Field study demonstrates krill oil's impact on choline depletion

Aker BioMarine and Oslo University Hospital have done a field study on the effect of krill oil on choline levels during exercise

Choline is a nutrient that has been implicated in athletic performance due to its role in maintaining normal muscle function. Levels of circulating free choline may decrease during high-intensity exercise, yet few nutritional strategies to counteract this potentially performance-depleting loss in choline have been investigated outside the laboratory.

Aker BioMarine (Aker), in partnership with the Oslo University Hospital, has done a field study, investigating the effect of supplementation with krill oil (a rich source of phosphatidylcholine) on serum levels of choline and its metabolites in athletes competing in triathlons of varying distances.

Athletes who participated in the recent Norseman Xtreme triathlon and the Oslo triathlon were studied.

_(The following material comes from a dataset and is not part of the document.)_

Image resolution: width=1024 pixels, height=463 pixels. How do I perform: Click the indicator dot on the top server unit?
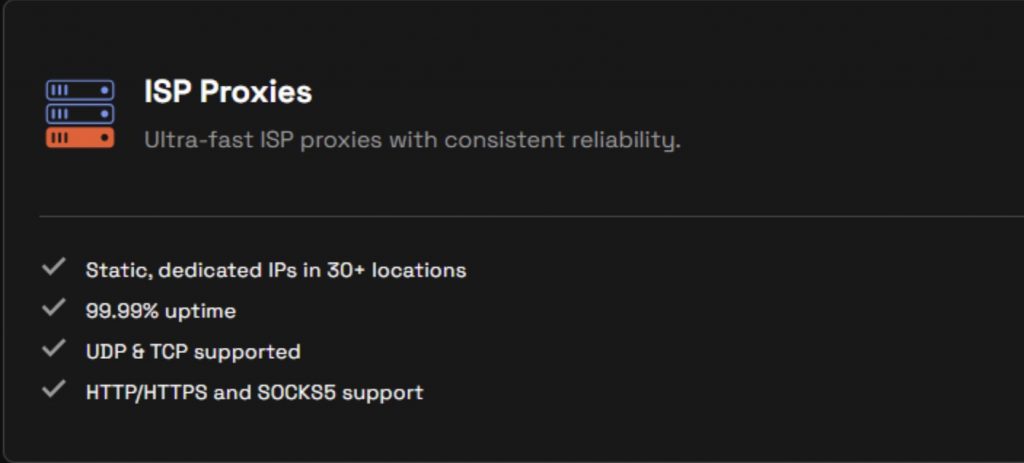pos(104,91)
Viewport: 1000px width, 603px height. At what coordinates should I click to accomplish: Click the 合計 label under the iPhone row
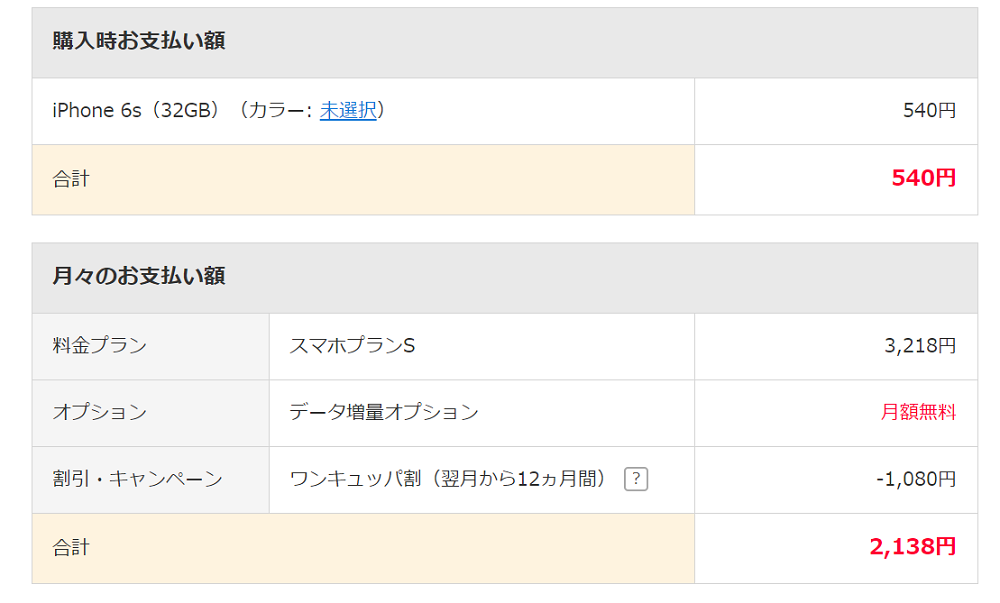[71, 179]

Results, published in Frontiers in Nutrition, show that the consumption of krill oil prior to endurance competitions increases levels of circulating choline and its metabolites in athletes.

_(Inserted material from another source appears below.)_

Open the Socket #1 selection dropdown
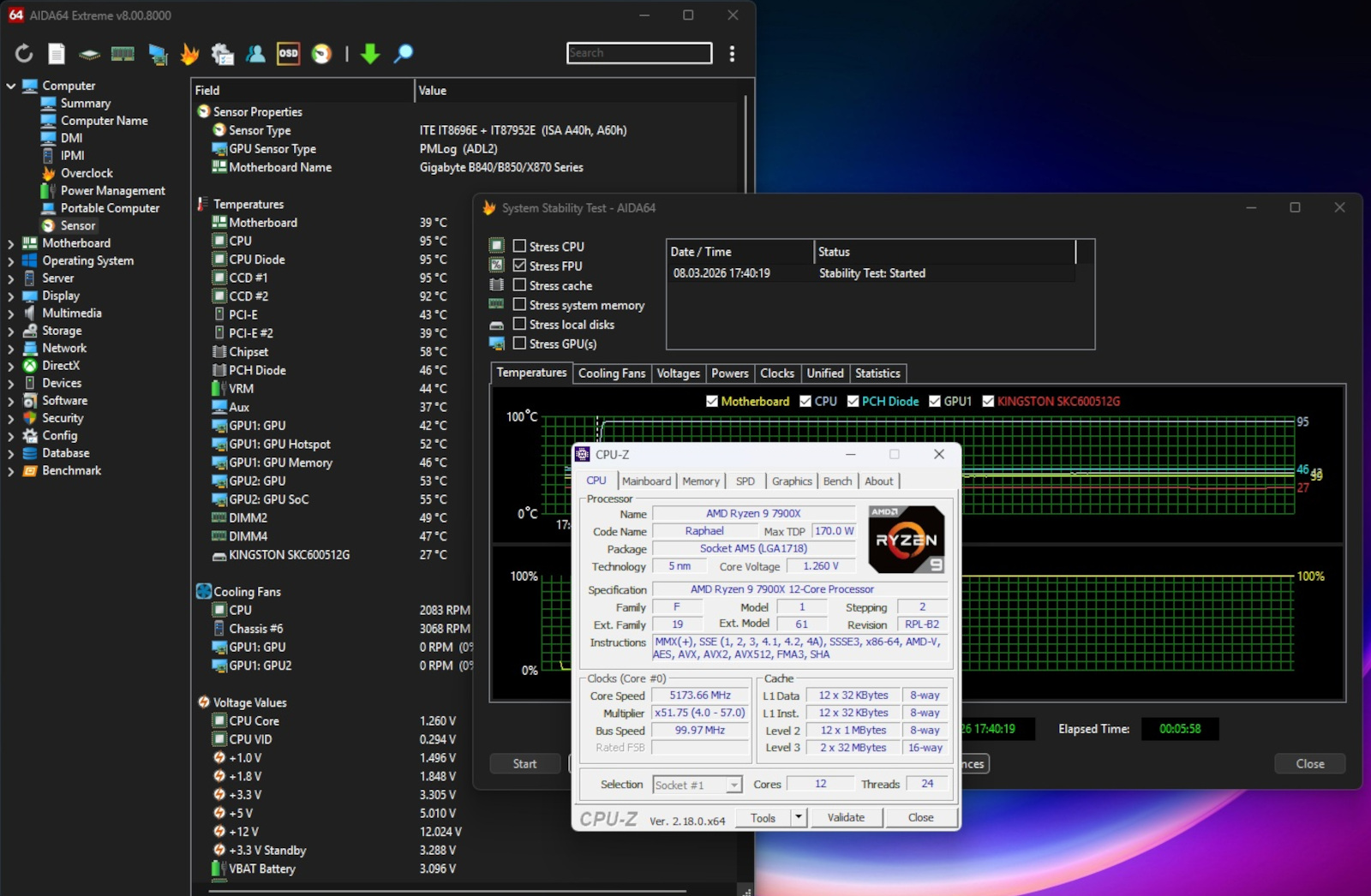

Forty-seven triathletes, aged 25-61, were recruited from participants in the Ironman-distance Norseman Xtreme triathlon and the Sprint/Olympic-distance Oslo Triathlon. Twenty-four athletes were randomly allocated to the krill oil group, receiving 4 g of Superba Boost krill oil daily for five weeks prior to the race, and 23 athletes were randomly allocated to the placebo group, receiving 4 g of mixed vegetable oil daily. Blood samples were obtained before the race, immediately after completion of the race, and the day after the race for analysis of choline and its metabolites.

The study’s results show the reduction in choline is dependent on race distance and that consumption of krill oil prior to endurance competitions increases overall levels of serum choline.

More specifically, serum choline was reduced by 15-34% on average from pre-race to race finish in all races, but significantly higher concentrations of choline (9.4% on average) were observed in the krill oil compared to the placebo group. Furthermore, the krill oil group showed a significantly greater increase in serum choline from race completion to the day after the race.

“There has been a worldwide increase in the number of people participating in endurance events over the past decade,” said Andreas Berg Storsve, MSc PhD, Director R&D, Aker Antarctic AS. “Therefore, it’s imperative that we continue to explore nutrients like krill oil and their impact on sports nutrition.

"As demonstrated in this first of its kind study, supplementation with krill oil over time increases overall levels of circulating choline in endurance athletes participating in a wide range of competition formats with varying levels of difficulty. This means that the study is also good news for novice athletes and general consumers alike, and the bottom line is that anyone engaging in physical activity can benefit from krill oil.”